TO DO: In the USB device driver documentation, copy the stretch from "This should be" through "less than requested.", substituting "maximum limit" for "upper bound".

DOCUMENT EXTRACT:
>>>>>

This provides non-blocking I/O: a transfer is started, and some time
later the device driver will call a supplied completion function. The
second uses the conventional I/O model: there are entries in the
device table corresponding to the various endpoints. Standard calls
such as <function>open</function> can then be used to get a suitable
handle. Actual I/O happens via blocking <function>read</function> and
<function>write</function> calls. In practice the blocking operations
are simply implemented using the underlying non-blocking
functionality.
</para>
<para>
Each endpoint will have its own devtab entry. The exact names are
controlled by the device driver package, but typically the root will
be <literal>/dev/usb</literal>. This is followed by one or more
decimal digits giving the endpoint number, followed by
<literal>c</literal> for a control endpoint, <literal>r</literal> for
a receive endpoint (host to peripheral), and <literal>w</literal> for
a transmit endpoint (peripheral to host). If the target hardware
involves more than one USB device then different roots should be used,
for example <literal>/dev/usb0c</literal> and
<literal>/dev/usb1_0c</literal>. This may require explicit
manipulation of device driver configuration options by the application
developer.
</para>
<para>
At present the devtab entry for a control endpoint does not support
any I/O operations. 
</para>

<refsect2><title><function>write</function> operations</title>
<para>
<function>cyg_io_write</function> and similar functions in
higher-level packages can be used to perform a transfer from
peripheral to host. Successive write operations will not be coalesced.
For example, when doing a 1000 byte write to an endpoint that uses the
bulk transfer protocol this will involve 15 full-size 64-byte packets
and a terminating 40-byte packet. USB device drivers are not expected
to do any locking, and if higher-level code performs multiple
concurrent write operations on a single endpoint then the resulting
behaviour is undefined.
</para>
<para>
A USB <function>write</function> operation will never transfer less
data than specified. It is the responsibility of higher-level code to
ensure that the amount of data being transferred is acceptable to the
host-side code. Usually this will be defined by a higher-level
protocol. If an attempt is made to transfer more data than the host
expects then the resulting behaviour is undefined.
</para>
<para>
There are two likely error conditions. <literal>EPIPE</literal>
indicates that the connection between host and target has been broken.
<literal>EAGAIN</literal> indicates that the endpoint has been
stalled, either at the request of the host or by other activity
inside the peripheral.
</para>
</refsect2>

<refsect2><title><function>read</function> operations</title>
<para>
<function>cyg_io_read</function> and similar functions in higher-level
packages can be used to perform a transfer from host to peripheral.
This should be a complete transfer: higher-level protocols should
define an upper bound on the amount of data being transferred, and the
<function>read</function> operation should involve at least this
amount of data. The return value will indicate the actual transfer
size, which may be less than requested.
</para>
<para>
Some device drivers may support partial reads, but USB device drivers
are not expected to perform any buffering because that involves both
memory and code overheads. One technique that may work for bulk
transfers is to exploit the fact that such transfers happen in 64-byte
packets. It is possible to <function>read</function> an initial 64
bytes, corresponding to the first packet in the transfer. These 64
bytes can then be examined to determine the total transfer size, and
the remaining data can be transferred in another
<function>read</function> operation. This technique is not guaranteed
to work with all USB hardware. Also, if the delay between accepting
the first packet and the remainder of the transfer is excessive then
this could cause timeout problems for the host-side software. For
these reasons the use of partial reads should be avoided.

<<<<<

Stored records:

>>>>>

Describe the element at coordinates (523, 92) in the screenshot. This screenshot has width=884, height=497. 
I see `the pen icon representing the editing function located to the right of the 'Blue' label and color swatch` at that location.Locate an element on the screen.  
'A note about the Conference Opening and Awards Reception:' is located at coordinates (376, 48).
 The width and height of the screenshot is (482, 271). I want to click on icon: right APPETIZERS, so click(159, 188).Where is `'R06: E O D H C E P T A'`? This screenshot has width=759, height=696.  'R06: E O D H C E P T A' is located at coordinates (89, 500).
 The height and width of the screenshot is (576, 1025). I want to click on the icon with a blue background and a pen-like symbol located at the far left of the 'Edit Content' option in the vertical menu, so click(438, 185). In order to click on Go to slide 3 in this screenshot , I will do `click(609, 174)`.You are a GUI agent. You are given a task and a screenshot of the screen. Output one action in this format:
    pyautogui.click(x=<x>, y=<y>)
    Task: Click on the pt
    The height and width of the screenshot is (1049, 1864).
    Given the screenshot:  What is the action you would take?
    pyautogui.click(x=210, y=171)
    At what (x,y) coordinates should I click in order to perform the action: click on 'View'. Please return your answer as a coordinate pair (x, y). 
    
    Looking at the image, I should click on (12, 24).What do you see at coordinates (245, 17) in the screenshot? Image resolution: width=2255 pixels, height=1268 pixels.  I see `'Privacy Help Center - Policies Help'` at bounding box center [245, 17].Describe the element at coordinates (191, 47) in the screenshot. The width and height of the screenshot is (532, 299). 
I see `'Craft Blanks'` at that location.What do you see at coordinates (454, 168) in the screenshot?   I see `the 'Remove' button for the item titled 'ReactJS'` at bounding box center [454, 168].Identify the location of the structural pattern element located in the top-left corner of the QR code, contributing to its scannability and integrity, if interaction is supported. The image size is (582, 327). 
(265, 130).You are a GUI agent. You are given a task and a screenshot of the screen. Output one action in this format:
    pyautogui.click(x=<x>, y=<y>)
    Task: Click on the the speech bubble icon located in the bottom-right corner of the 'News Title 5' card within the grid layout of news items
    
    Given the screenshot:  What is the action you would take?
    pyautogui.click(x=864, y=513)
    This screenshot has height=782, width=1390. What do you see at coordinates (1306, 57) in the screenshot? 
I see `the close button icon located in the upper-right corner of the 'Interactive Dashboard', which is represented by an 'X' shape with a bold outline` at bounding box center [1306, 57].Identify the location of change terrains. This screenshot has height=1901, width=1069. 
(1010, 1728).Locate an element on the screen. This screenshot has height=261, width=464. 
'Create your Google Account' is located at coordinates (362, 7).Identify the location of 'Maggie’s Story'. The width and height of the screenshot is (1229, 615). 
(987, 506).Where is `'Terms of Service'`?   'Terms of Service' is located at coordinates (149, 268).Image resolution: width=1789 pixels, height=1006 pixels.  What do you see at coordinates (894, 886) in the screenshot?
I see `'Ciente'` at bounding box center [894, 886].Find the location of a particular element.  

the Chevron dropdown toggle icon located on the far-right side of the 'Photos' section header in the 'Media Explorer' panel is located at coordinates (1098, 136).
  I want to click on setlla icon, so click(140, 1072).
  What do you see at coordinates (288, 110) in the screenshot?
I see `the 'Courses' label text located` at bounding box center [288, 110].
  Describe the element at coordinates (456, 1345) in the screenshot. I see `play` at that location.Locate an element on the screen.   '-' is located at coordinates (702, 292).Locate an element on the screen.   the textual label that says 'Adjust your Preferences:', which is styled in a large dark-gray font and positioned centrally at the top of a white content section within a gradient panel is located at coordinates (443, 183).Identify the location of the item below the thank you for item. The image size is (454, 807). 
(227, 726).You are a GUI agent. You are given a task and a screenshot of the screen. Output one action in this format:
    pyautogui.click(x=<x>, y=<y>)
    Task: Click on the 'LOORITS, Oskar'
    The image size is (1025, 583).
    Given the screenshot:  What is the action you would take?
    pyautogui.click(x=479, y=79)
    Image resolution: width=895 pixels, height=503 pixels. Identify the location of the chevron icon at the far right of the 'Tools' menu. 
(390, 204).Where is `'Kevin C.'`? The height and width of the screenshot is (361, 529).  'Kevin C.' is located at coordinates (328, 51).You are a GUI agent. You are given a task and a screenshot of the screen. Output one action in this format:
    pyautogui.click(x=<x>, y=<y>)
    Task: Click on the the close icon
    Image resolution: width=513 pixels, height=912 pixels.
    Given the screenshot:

<<<<<

TASK SOLUTION:
This should be a complete transfer: higher-level protocols should
define an maximum limit on the amount of data being transferred, and the
<function>read</function> operation should involve at least this
amount of data. The return value will indicate the actual transfer
size, which may be less than requested.